DCI as an enabling framework for both Workload Mobility & Disaster Recovery using OTV and LISP

February 6, 2012 - 0 Comments

A couple of colleagues of mine wrote a  document on live Workload Mobility and Disaster Recovery for Tier-1 applications.   I think you should check it out and here’s a couple of key points that I want to highlight:

  1. A single physical Cisco, EMC, VMware infrastructure
  2. Both vMotion and SRM validated on same infrastructure
  3. Tier-1 Enterprise Applications tested

Key Point 1:

The white paper showcases a Cisco, EMC, VMware cloud-ready infrastructure with the latest Data Center Interconnect – DCI – technologies like OTV and LISP for data centers physically located in different locations. Remember, OTV simply and safely networks the data centers together while ensuring a failure in Data Center 1 does not impact Data Center 2, known as fault domain isolation.  Additionally, LISP ensures that remote users have the optimized path to the physical location of the workload (virtualized application), in whatever data center it resides.

Key Point 2:

The interesting thing with this white paper is that both live Workload Mobility and Disaster Recovery use cases are enabled on the same physical infrastructure.  So, when talking about our cloud-ready infrastructure with Cisco, EMC and VMware enabling Workload Mobility & Disaster Recovery, that means we are using:

  1. VMware’s vMotion for live Workload Mobility and EMC’s VPLEX Metro for data content availability
  2. VMware’s SRM (Site Recovery Manager) to enable Disaster Recovery automation with EMC’s RecoverPoint for storage replication

Technology and Solution Breakdown:

The live Workload Mobility use case and the Disaster Recovery use case both require different technologies as illustrated in the table. Here’s why:

1) VMware’s VMotion and VMware’s SRM have different VMware vCenter requirements.

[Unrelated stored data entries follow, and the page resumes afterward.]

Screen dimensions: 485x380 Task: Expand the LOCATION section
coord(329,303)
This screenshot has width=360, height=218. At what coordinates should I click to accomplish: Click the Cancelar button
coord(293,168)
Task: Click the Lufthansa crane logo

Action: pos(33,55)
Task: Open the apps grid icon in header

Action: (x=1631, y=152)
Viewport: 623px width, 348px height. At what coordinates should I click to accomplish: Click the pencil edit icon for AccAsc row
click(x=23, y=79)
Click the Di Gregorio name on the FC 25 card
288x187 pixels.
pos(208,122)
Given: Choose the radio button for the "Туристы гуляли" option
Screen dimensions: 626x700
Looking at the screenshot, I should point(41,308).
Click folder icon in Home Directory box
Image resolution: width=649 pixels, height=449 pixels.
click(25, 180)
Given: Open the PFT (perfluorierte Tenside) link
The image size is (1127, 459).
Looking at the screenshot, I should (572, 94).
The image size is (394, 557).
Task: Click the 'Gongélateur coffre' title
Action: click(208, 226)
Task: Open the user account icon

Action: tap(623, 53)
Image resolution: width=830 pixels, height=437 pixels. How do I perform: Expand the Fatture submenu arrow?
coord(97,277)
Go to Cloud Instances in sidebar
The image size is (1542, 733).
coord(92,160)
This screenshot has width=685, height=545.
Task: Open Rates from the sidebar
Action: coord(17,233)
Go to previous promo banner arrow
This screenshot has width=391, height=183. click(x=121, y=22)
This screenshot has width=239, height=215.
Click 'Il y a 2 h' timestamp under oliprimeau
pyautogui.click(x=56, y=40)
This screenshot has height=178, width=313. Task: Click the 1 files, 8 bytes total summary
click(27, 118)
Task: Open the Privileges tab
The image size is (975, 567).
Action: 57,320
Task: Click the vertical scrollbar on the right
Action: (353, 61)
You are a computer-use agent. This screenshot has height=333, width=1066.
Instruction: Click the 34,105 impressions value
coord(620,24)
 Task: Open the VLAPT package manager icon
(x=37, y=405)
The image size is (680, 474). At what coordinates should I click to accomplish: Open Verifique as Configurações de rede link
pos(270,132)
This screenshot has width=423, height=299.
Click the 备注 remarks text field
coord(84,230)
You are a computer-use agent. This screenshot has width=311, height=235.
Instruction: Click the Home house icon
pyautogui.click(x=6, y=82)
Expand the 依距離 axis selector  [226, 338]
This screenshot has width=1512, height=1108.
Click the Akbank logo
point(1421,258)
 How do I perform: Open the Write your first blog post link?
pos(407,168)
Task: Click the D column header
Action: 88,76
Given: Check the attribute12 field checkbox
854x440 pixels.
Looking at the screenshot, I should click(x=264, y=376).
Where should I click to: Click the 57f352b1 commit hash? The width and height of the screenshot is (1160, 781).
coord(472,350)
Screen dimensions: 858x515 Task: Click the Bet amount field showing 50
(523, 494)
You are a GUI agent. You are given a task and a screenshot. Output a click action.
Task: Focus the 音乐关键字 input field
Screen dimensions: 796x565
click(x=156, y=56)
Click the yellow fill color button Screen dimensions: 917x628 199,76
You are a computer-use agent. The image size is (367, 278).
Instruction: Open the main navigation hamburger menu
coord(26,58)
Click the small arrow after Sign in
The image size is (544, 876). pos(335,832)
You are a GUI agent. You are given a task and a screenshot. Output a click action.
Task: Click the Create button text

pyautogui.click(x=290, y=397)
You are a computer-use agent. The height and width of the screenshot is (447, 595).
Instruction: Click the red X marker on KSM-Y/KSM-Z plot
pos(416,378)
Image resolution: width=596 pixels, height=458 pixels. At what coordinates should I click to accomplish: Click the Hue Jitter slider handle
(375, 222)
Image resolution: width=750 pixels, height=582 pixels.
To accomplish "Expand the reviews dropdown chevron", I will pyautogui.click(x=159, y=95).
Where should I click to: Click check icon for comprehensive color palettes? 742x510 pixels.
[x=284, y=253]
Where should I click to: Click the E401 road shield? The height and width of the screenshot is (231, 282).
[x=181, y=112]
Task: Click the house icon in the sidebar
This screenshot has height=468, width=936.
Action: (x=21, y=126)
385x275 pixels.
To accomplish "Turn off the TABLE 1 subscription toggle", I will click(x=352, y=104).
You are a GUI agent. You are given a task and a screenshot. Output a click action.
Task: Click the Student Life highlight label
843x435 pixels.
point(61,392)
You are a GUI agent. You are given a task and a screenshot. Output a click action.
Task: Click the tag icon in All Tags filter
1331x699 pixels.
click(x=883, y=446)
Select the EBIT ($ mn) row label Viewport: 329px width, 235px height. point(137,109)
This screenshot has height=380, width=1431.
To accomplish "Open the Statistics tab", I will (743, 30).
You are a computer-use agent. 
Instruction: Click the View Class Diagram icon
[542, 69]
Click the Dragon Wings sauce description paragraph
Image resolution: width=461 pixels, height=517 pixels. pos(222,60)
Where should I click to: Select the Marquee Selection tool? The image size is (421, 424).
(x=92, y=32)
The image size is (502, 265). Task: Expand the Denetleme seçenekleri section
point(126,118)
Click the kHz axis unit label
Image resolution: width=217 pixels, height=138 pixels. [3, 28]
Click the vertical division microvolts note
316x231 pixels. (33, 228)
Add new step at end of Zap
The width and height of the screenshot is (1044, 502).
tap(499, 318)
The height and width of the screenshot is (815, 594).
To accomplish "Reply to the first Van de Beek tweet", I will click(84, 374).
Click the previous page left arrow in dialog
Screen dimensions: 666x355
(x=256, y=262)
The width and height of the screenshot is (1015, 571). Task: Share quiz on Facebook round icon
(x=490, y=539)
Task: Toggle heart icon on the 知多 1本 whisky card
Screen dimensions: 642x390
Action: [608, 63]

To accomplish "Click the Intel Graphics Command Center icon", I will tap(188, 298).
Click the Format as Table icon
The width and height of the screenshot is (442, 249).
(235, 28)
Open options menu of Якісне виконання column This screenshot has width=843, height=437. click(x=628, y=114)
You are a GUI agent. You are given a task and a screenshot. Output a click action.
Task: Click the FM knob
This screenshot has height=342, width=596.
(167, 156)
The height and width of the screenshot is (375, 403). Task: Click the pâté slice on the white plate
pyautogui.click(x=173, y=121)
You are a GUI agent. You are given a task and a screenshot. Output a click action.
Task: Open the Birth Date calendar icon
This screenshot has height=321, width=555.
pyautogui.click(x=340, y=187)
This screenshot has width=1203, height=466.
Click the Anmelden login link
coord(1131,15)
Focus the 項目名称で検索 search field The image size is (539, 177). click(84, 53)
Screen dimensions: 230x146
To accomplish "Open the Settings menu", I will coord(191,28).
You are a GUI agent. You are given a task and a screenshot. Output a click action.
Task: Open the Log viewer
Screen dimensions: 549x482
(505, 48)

  1. vMotion is limited to within a single instance of a VMware vCenter vDC (virtual data center that you define in the vCenter GUI).
  2. SRM requires a vCenter set in Data Center 1 and a separate vCenter set in the Disaster Recovery site in Data Center 2.
  3. vMotion is limited to 1 vCenter vDC and since SRM requires 2 separate vCenter vDC sets , you can’t enable both  features for the same set of VM’s.

2) VMware’s SRM Supports EMC RecoverPoint

  1. SRM uses something called a SRA – Storage Replication Adapter.  An SRA is analogous to a software driver and it interfaces between the VMware SRM application itself and the storage targets.  There currently is no SRA for EMC’s VPLEX so VPLEX and SRM are not supported together.
  2. Since we need to replicate data to the backup DR site  and since VPLEX is not an option when using SRM, we use EMC RecoverPoint, which VMware *does* have an SRA, to replicate the stored content between the data centers.

To get both vMotion and SRM to work on the same physical infrastructure, they defined the set of servers and applications as either part of the live Workload Mobility use case or the Disaster Recovery use case in advance when orchestrating the service.  The white paper shows that the live Workload Mobility use case is enabled for VMs in VMware ESX cluster “A” and the Disaster Recovery use case is enabled for VMs in VMware ESX clusters “B” and “C” with SRM providing the application and automation for service restoration between the two clusters (B & C).

Key Point 3:

The final key point and unique aspect of this white paper is the focus on Tier 1 virtualized applications;

  1. Microsoft Sharepoint
  2. Oracle 11g

Microsoft Sharepoint is a 3-tier deployment with a front-end web server, Sharepoint application server, and an SQL DB.  The Oracle 11g DB is a stand-alone DB providing OLTP sessions. In the white paper, you’ll see some test results experienced when running through this architecture.